Data Analytics

How to transfer BigQuery tables between locations with Cloud Composer

BigQuery is a fast, highly scalable, cost-effective, and fully-managed enterprise data warehouse for analytics at any scale. As BigQuery has grown in popularity, one question that often arises is how to copy tables across locations in an efficient and scalable manner. BigQuery has some limitations for data management, one being that the destination dataset must reside in the same location as the source dataset that contains the table being copied. For example, you cannot copy a table from an US-based dataset and write it to a EU-based dataset. Luckily you can use Cloud Composer to implement a data pipeline to transfer a list of tables in an efficient and scalable way.

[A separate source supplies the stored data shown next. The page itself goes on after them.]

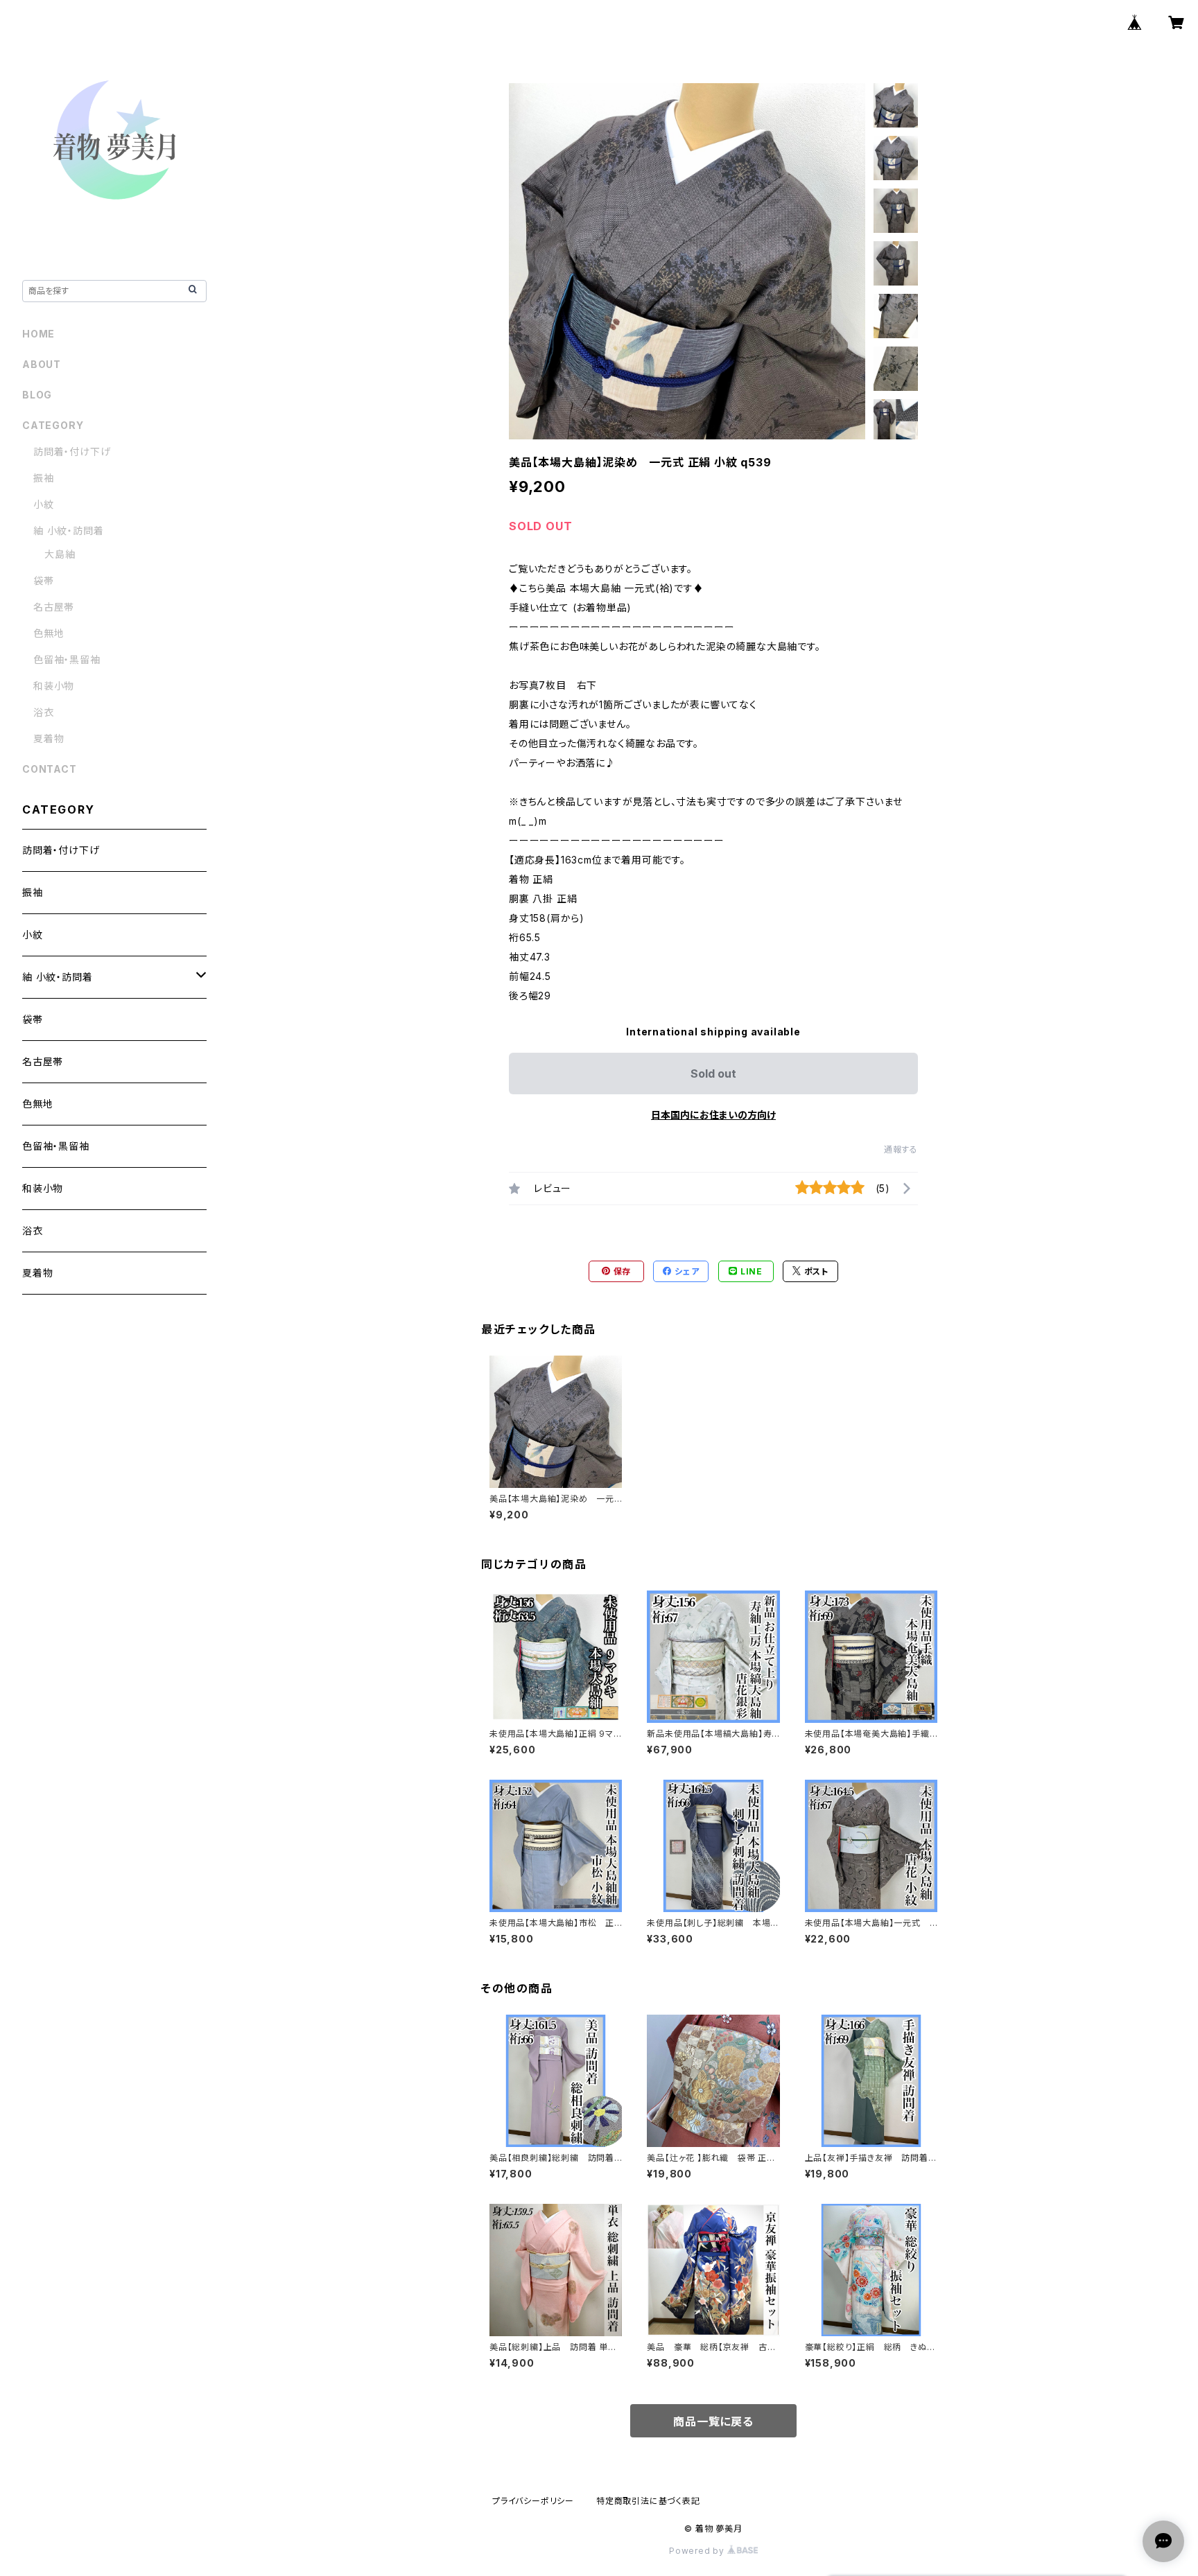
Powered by (698, 2551)
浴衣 (43, 712)
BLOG (37, 395)
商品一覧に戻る (713, 2421)
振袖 (43, 478)
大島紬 (59, 554)
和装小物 (53, 686)
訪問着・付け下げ (71, 451)
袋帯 (43, 580)
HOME (38, 334)
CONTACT (49, 769)
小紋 (43, 504)
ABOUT (41, 364)
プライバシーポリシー (533, 2501)
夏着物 (48, 738)
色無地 (48, 633)
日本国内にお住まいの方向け (713, 1115)
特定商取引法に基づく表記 (648, 2501)
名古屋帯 (53, 607)
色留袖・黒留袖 (67, 659)
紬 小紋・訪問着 (68, 530)
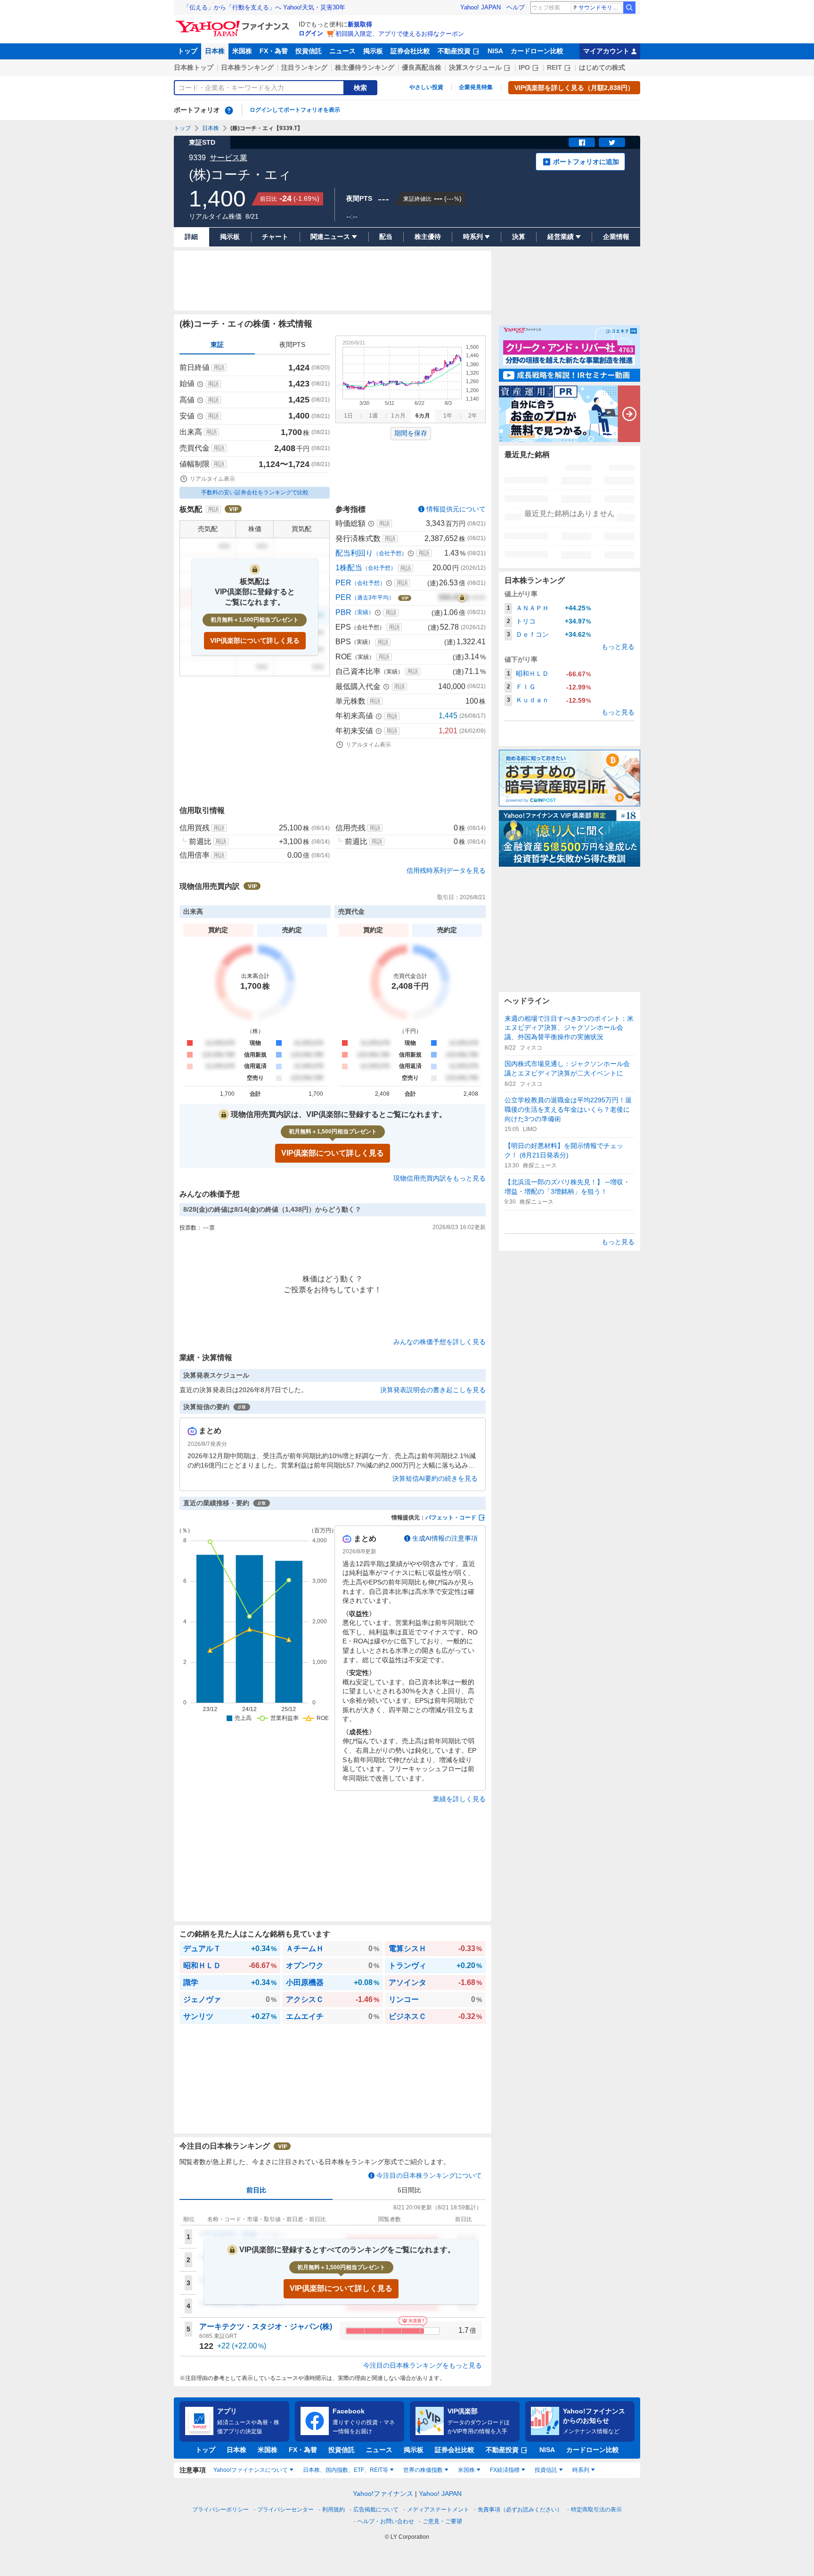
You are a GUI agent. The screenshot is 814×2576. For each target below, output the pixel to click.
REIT (554, 67)
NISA (495, 51)
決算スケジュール (475, 67)
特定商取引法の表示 (596, 2509)
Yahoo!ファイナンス (383, 2493)
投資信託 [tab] (546, 2470)
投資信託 (308, 51)
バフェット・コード (450, 1517)
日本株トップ (193, 67)
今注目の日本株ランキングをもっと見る (422, 2365)
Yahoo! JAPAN (480, 7)
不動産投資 (454, 51)
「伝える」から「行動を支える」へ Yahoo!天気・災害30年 (264, 7)
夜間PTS (292, 344)
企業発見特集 (476, 87)
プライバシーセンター (285, 2509)
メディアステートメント (438, 2509)
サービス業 (228, 158)
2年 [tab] (472, 415)
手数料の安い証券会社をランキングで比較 (255, 492)
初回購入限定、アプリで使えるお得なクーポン (399, 33)
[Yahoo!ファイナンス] (234, 23)
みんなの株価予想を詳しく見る (439, 1341)
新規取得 (360, 24)
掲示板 (373, 51)
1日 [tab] (348, 415)
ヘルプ (515, 7)
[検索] (629, 7)
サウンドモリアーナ (600, 7)
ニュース (342, 51)
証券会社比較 (410, 51)
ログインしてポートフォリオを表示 (295, 110)
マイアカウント (606, 51)
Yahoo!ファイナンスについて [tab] (250, 2470)
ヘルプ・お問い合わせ (386, 2521)
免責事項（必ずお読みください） (520, 2509)
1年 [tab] (447, 415)
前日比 (256, 2190)
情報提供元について (456, 509)
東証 (217, 344)
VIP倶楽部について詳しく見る (255, 640)
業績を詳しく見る (459, 1799)
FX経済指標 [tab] (505, 2470)
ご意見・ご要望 (442, 2521)
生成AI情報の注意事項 (445, 1538)
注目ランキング (304, 67)
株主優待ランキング (364, 67)
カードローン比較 (537, 51)
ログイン (311, 33)
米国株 (242, 51)
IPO (524, 67)
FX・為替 (274, 51)
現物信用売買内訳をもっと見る (439, 1178)
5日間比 (409, 2190)
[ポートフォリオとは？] (229, 110)
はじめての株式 (602, 67)
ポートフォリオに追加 (586, 161)
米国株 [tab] (466, 2470)
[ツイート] (612, 142)
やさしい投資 (426, 87)
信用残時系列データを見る (446, 870)
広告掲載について (376, 2509)
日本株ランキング (247, 67)
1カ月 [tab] (398, 415)
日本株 (215, 51)
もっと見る (618, 646)
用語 (219, 367)
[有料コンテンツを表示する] (462, 597)
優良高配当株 (421, 67)
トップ (187, 51)
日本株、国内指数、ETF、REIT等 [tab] (345, 2470)
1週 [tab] (373, 415)
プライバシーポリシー (220, 2509)
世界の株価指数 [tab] (423, 2470)
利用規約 (333, 2509)
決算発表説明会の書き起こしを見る (433, 1390)
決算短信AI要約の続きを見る (435, 1478)
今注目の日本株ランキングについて (429, 2175)
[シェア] (582, 142)
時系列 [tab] (580, 2470)
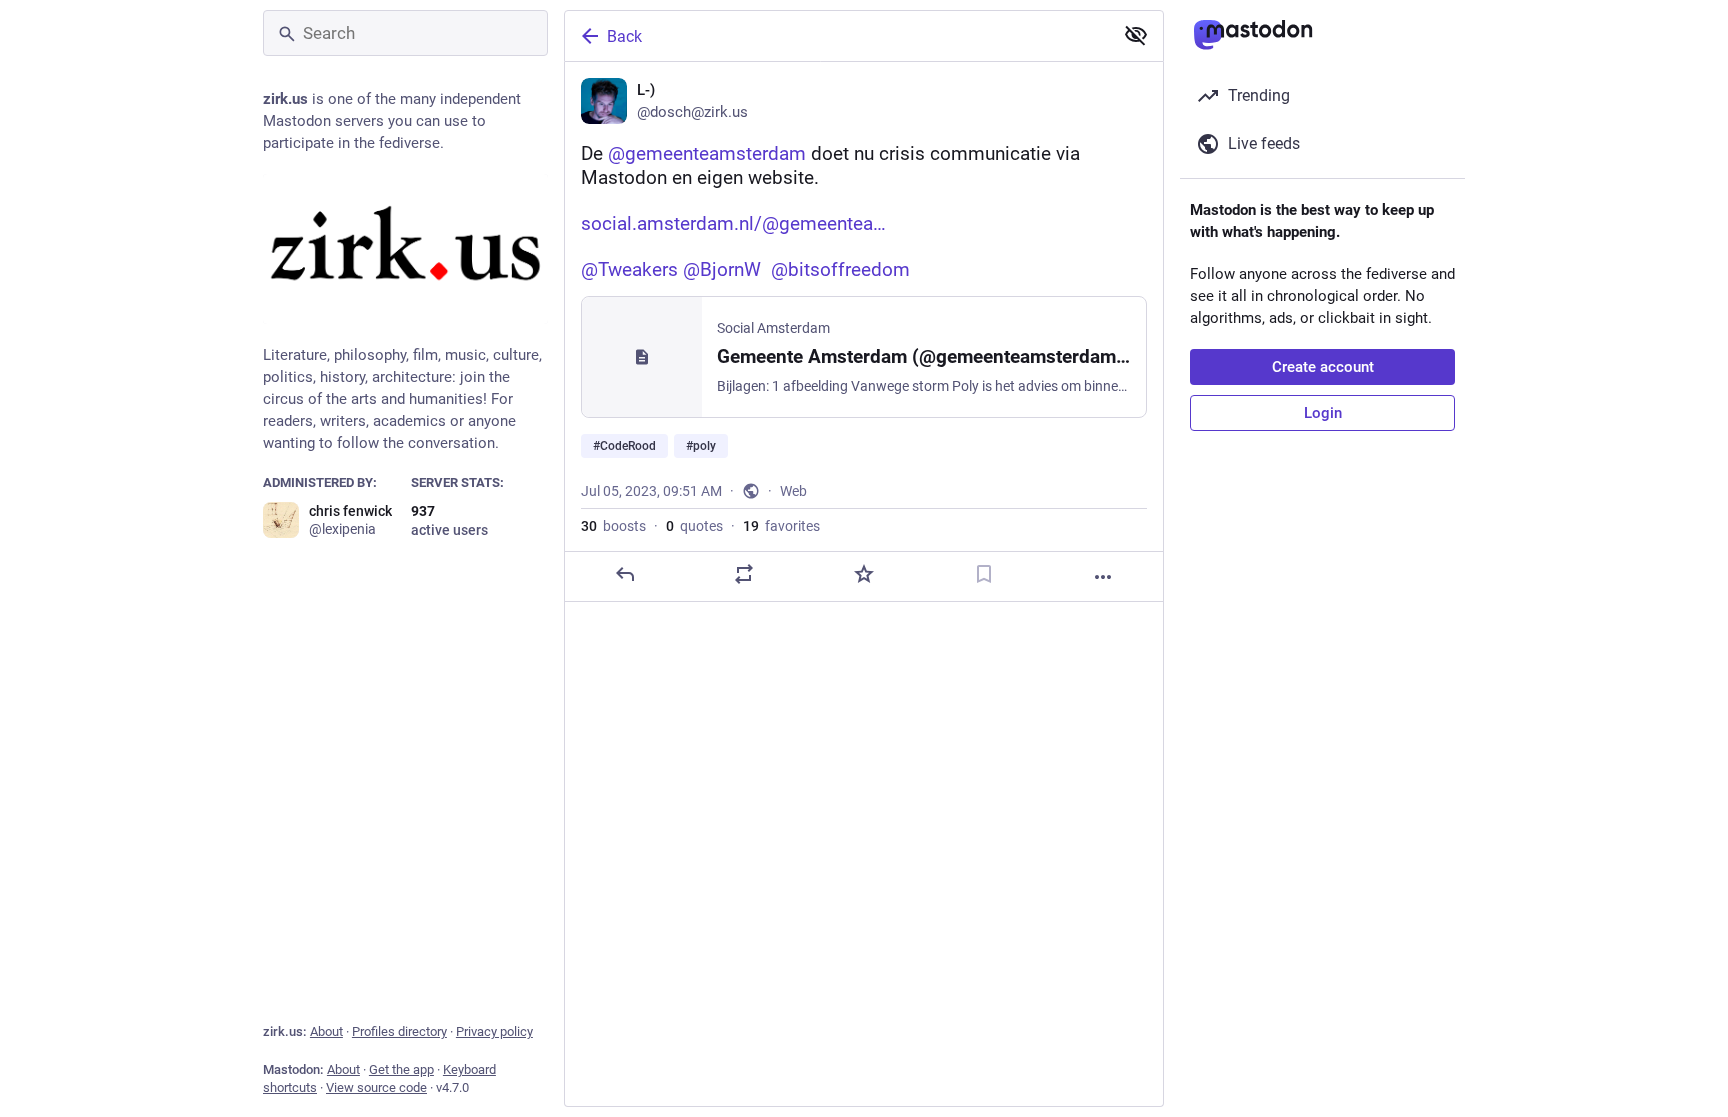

Cloud Composer is a fully managed workflow orchestration service that empowers you to author, schedule, and monitor pipelines that span across clouds and on-premises data centers. Built on the open source Apache Airflow and operated using the Python programming language, Cloud Composer is free from lock-in and easy to use. Plus, it’s deeply integrated within Google Cloud Platform, giving users the ability to orchestrate their full pipeline. Cloud Composer has robust, built-in integration with many products, including Google BigQuery, Cloud Dataflow, Cloud Dataproc, Cloud Datastore, Cloud Storage, Cloud Pub/Sub, and Cloud ML Engine.

Overview

In this blog you will learn how to create and run an Apache Airflow workflow in Cloud Composer that completes the following tasks:

  1. Reads from a configuration file the list of tables to copy

  2. Exports the list of tables from a BigQuery dataset located in a US region to Cloud Storage

  3. Copies the exported tables from US to EU Cloud Storage buckets

  4. Imports the list of tables into the target BigQuery Dataset in an EU region

bigtable_across_locations.png

In this post you will learn:

  1. How to access your Cloud Composer environment through the Google Cloud Platform Console, Cloud SDK, and Airflow web interface.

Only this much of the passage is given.